Hi. Robin.
+static rtx
+get_fof_set_vl_reg (rtx_insn *rinsn)
+{
+ if (!fault_first_load_p (rinsn))
+ return NULL_RTX;
+
+ rtx pat = PATTERN (rinsn);
+ if (GET_CODE (pat) != PARALLEL)
+ return NULL_RTX;
+
+ if (XVECLEN (pat, 0) != 3)
+ return NULL_RTX;
+
+ rtx sub = XVECEXP (pat, 0, 2);
+ if (GET_CODE (sub) == SET
+ && GET_CODE (SET_SRC (sub)) == UNSPEC
+ && XINT (SET_SRC (sub), 1) == UNSPEC_READ_VL)
+ return SET_DEST (sub);
+
+ return NULL_RTX;
+}
Could we add additional attribute or something to simplify this check ?
> From: "Robin Dapp"<[email protected]>
> Date: Wed, Jan 28, 2026, 23:55
> Subject: [PATCH] RISC-V: Handle VL-setting FoF loads. [PR123806]
> To: "gcc-patches"<[email protected]>
> Cc: <[email protected]>, <[email protected]>, <[email protected]>,
> <[email protected]>, <[email protected]>
> Hi,
>
> For PR122869 I thought I fixed the issue of VL-spills clobbering
> explicit VL reads after fault-only-first (FoF) loads but it turns
> out the fix is insufficient. Even though it avoided the original
> issue, we can still have spills that clobber VL before the read_vl
> RTL pattern. That's mostly due to us hiding the VL data flow from
> the optimizers so a regular spill to memory can and will introduce
> a VL clobber. In vsetvl we catch all the regular cases but not the
> FoF-load case of PR123806 and PR122869.
>
> This patch adds specific FoF patterns that emit the same instruction but
> have a register-setting VL pattern inside the insn's PARALLEL.
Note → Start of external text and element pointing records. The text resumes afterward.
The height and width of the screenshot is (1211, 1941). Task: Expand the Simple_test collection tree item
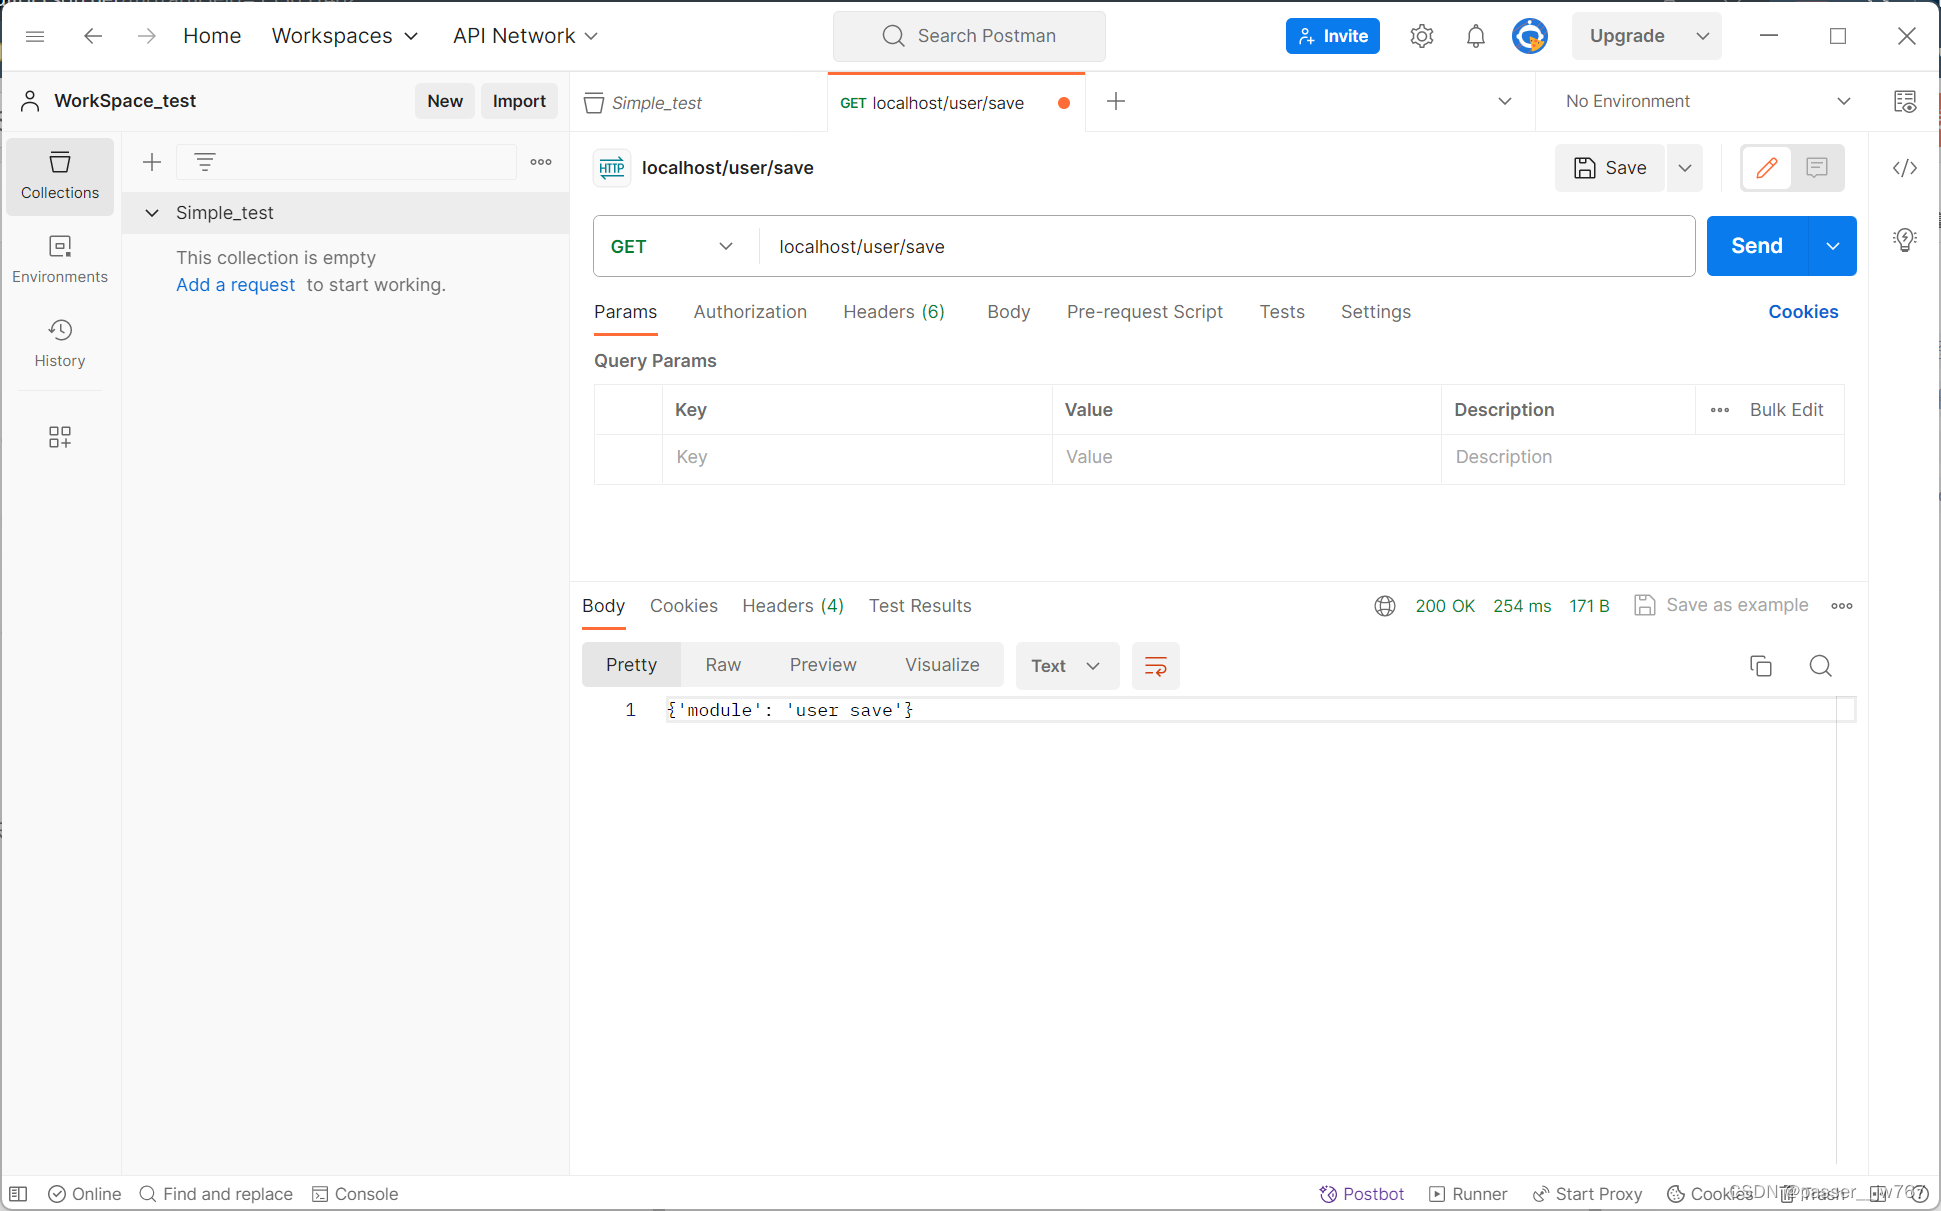click(152, 211)
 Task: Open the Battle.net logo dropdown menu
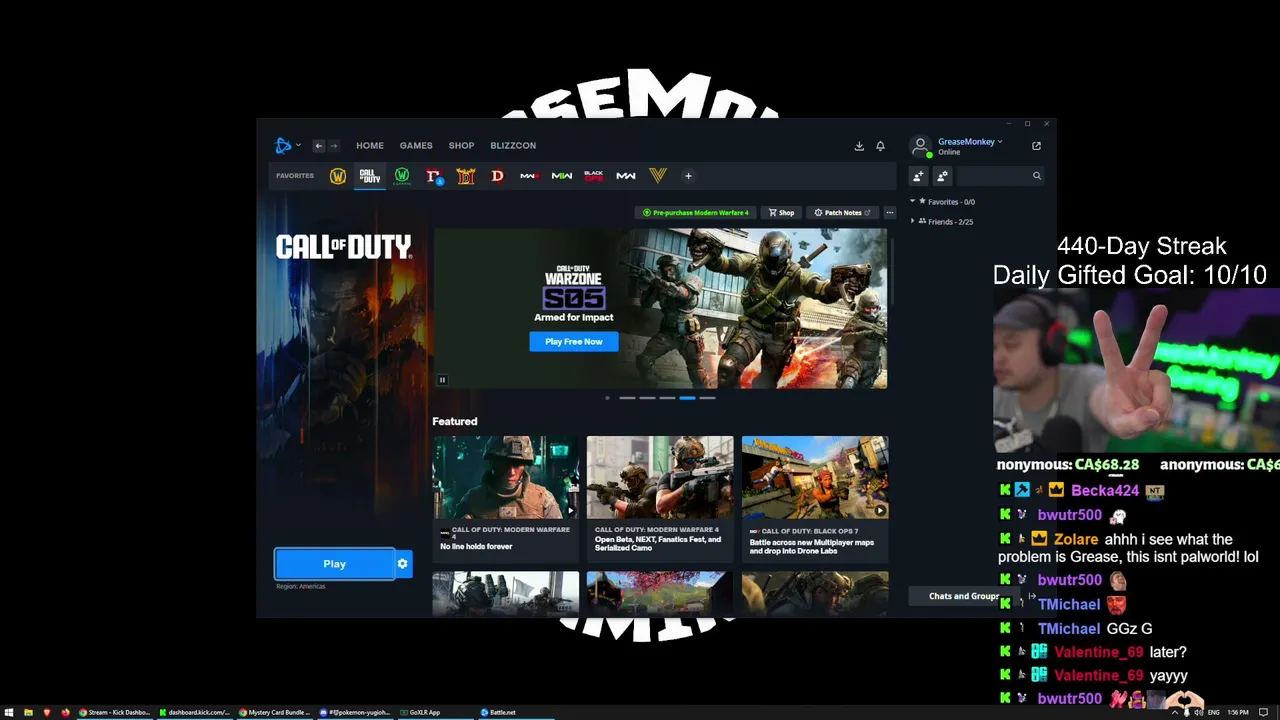tap(288, 146)
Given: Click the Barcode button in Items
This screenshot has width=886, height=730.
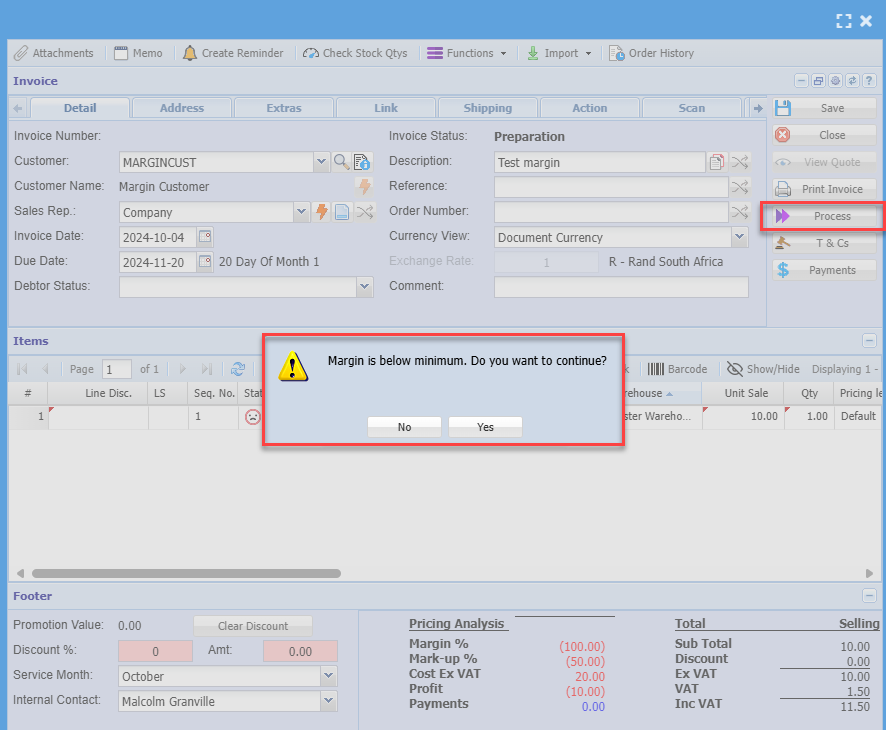Looking at the screenshot, I should (x=677, y=369).
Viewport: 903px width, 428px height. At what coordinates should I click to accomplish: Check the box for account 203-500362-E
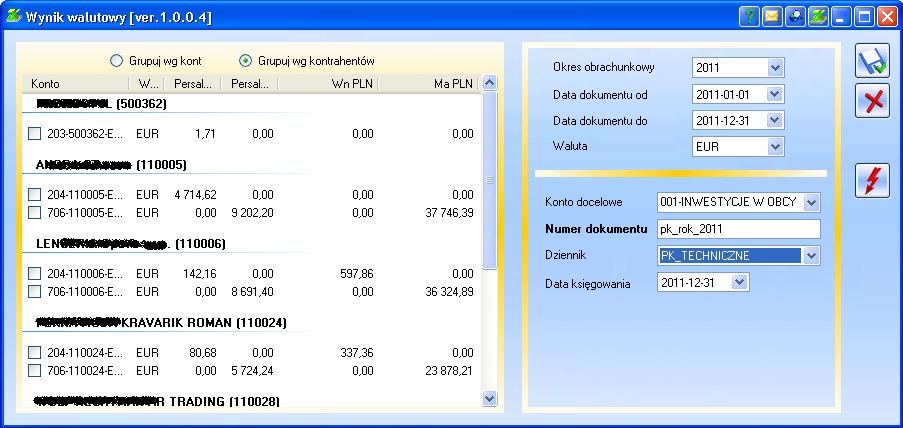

> It serves as a marker for the vsetvl pass that can recognize that we
> clobber VL before reading its value. In that case we now emit an
> explicit csrr ..,vl.
>
> After vsetvl it's safe to emit the read_vls because at that point the
> VL dataflow has been established and we can be sure to not clobber VL
> anymore.
>
> Thus, the main changes are:
> - Unify read_vl si and di and make it an UNSPEC. We don't optimize
> it anyway so a unified one is easier to include in the new FoF
> VL-setter variants.
> - Introduce VL-setting variants of FoF loads and handle them like
> read_vl()s in the vsetvl pass.
> - Emit read_vl()s after vsetvl insertion is done.
>
> What this doesn't get rid of is the XFAIL in ff-load-3.c that I
> introduced for PR122869. The code is still "good" at -O1 and
> "bad" at -O2 upwards.
>
> Regtested on rv64gcv_zvl512b.
>
> Regards
> Robin
>
> PR target/123806
>
> gcc/ChangeLog:
>
> * config/riscv/riscv-string.cc (expand_rawmemchr): Use unified
> vl_read.
> (expand_strcmp): Ditto.
> * config/riscv/riscv-vector-builtins-bases.cc:
> * config/riscv/riscv-vector-builtins.cc
> (function_expander::use_fof_load_insn):
> Only emit the store and not the VL read.
> * config/riscv/riscv-vsetvl.cc (get_fof_set_vl_reg): New
> function.
> (init_rtl_ssa): New wrapper.
> (finish_rtl_ssa): Ditto.
> (emit_fof_read_vls): Emit read_vl after each fault-only-first
> load.
> (pass_vsetvl::simple_vsetvl): Call emit_fof_read_vls ().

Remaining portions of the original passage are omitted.